> [WHAT NEEDS TO BE DONE] Gather every line of the records below that contains the string "will", treating uppercase and lowercase letters as different.

[Dataset records]
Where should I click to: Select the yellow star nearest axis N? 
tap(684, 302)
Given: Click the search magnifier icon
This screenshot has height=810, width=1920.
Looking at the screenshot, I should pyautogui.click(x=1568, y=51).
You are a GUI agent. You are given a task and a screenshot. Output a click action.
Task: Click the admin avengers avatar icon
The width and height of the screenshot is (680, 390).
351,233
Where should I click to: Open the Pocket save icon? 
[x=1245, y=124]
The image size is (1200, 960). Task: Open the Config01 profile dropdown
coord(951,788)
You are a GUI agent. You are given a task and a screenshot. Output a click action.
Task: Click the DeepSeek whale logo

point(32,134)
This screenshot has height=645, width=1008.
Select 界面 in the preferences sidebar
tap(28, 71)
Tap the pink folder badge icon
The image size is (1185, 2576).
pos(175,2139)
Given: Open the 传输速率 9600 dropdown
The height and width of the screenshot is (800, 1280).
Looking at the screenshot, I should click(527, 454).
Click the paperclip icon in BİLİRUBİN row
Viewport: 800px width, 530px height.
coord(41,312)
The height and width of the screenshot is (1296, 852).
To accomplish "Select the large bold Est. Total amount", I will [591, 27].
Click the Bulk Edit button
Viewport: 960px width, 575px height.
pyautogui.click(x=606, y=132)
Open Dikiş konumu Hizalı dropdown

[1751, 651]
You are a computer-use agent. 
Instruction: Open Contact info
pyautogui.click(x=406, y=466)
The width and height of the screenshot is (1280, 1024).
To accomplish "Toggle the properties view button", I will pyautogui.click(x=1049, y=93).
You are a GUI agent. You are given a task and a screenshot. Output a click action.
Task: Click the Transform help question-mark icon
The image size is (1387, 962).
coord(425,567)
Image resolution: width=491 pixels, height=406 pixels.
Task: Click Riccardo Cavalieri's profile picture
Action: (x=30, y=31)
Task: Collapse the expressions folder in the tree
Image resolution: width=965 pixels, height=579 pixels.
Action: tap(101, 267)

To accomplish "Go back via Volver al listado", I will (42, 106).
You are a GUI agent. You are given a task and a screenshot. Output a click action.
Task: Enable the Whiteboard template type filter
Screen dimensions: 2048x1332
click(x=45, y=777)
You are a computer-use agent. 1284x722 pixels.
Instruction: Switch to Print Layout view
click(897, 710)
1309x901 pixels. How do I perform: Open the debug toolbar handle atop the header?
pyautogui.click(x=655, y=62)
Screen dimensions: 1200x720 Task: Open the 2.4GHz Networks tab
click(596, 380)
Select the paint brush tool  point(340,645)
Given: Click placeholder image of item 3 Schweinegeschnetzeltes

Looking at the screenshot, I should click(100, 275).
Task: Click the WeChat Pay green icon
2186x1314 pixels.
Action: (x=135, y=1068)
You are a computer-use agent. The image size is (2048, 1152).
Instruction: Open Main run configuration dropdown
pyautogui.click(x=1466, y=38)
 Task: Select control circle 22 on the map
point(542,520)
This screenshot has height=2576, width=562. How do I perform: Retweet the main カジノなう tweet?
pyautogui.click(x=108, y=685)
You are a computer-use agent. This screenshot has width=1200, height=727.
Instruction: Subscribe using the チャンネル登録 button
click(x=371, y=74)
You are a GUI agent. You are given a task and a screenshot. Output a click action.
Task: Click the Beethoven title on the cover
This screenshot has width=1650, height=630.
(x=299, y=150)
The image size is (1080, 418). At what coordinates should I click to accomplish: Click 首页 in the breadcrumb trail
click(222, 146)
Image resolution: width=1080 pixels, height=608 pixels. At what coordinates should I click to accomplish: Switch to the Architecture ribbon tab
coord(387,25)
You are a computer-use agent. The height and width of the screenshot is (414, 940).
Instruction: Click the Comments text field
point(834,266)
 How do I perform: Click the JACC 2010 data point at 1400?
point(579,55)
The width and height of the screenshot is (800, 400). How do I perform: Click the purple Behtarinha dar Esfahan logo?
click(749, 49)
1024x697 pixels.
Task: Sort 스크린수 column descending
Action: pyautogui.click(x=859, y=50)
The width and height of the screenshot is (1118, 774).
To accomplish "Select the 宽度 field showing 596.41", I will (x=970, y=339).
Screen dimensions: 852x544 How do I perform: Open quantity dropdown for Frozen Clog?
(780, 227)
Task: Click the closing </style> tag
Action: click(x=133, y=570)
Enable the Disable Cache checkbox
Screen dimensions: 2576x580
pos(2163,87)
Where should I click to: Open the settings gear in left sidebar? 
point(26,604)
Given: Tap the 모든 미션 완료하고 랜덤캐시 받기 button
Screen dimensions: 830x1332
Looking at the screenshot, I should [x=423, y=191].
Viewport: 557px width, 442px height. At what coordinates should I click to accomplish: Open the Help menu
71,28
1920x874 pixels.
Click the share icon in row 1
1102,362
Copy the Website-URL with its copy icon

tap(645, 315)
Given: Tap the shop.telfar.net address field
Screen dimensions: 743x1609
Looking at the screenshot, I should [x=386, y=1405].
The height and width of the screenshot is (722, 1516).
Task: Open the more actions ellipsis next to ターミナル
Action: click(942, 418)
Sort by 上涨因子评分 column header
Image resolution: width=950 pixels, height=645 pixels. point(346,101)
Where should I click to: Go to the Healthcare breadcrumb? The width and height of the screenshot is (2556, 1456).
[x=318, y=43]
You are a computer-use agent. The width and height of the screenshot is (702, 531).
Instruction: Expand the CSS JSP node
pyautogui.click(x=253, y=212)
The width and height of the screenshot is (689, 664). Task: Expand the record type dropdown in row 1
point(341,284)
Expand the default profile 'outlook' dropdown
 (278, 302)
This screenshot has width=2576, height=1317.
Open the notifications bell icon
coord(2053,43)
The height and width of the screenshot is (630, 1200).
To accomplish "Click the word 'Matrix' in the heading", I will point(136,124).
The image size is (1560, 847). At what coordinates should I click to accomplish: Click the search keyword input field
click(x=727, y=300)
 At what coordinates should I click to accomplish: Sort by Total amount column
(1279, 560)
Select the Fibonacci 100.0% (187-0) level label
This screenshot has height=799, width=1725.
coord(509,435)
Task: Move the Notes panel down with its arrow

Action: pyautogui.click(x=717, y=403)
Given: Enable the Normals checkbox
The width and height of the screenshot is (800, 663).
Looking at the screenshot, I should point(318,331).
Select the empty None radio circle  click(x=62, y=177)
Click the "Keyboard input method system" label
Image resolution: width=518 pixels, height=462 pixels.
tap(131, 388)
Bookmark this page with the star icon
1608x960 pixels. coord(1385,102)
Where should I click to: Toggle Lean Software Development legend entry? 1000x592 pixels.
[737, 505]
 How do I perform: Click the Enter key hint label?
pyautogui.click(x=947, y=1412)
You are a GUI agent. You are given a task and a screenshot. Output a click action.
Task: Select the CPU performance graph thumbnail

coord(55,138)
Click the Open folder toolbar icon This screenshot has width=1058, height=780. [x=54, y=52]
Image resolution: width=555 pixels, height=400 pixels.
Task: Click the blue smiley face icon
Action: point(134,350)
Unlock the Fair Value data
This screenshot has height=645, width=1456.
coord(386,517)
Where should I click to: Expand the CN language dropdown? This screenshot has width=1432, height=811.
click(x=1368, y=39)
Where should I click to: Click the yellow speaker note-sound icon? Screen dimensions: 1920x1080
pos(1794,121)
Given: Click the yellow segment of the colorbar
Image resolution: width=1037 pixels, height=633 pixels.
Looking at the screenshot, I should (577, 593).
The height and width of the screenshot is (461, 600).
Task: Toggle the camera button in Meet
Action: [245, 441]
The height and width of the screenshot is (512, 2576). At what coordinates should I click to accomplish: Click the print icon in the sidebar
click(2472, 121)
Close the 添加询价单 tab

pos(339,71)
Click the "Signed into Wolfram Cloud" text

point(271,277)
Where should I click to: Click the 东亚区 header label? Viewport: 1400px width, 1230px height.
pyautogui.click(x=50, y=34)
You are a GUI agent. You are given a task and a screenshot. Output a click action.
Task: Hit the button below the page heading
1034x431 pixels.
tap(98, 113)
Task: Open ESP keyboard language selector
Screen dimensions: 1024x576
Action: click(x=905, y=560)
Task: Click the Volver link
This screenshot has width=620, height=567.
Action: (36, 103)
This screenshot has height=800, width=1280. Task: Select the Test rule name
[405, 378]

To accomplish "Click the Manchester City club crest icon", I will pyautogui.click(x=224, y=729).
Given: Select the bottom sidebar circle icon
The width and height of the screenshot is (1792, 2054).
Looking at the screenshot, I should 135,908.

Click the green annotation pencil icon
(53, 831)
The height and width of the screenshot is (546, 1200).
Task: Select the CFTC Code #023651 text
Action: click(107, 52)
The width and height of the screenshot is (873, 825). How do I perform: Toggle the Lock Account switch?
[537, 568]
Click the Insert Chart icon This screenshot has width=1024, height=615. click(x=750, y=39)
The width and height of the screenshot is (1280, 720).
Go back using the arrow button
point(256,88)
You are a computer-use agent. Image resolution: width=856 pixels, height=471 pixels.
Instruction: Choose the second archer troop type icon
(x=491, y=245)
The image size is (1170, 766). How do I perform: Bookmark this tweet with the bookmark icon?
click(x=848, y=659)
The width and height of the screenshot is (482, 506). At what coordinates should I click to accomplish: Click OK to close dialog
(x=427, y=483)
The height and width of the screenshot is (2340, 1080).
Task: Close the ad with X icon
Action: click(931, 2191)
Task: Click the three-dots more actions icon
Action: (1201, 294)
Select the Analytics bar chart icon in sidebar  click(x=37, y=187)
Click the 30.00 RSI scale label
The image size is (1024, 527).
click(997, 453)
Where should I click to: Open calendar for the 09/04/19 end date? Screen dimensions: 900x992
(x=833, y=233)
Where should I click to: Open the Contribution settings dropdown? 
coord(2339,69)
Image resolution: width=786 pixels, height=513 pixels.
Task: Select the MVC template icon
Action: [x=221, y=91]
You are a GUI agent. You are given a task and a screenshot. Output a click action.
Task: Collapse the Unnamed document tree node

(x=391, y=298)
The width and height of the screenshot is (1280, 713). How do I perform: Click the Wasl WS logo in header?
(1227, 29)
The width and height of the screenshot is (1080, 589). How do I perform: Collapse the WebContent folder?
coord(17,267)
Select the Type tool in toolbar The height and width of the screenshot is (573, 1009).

> [CORRECT OUTPUT]
To accomplish "Select the large bold Est. Total amount", I will [591, 27].
To accomplish "Toggle the properties view button", I will pyautogui.click(x=1049, y=93).
To accomplish "Go back via Volver al listado", I will (42, 106).
To accomplish "Select the 宽度 field showing 596.41", I will (x=970, y=339).
To accomplish "Click the word 'Matrix' in the heading", I will point(136,124).
To accomplish "Click the Manchester City club crest icon", I will pyautogui.click(x=224, y=729).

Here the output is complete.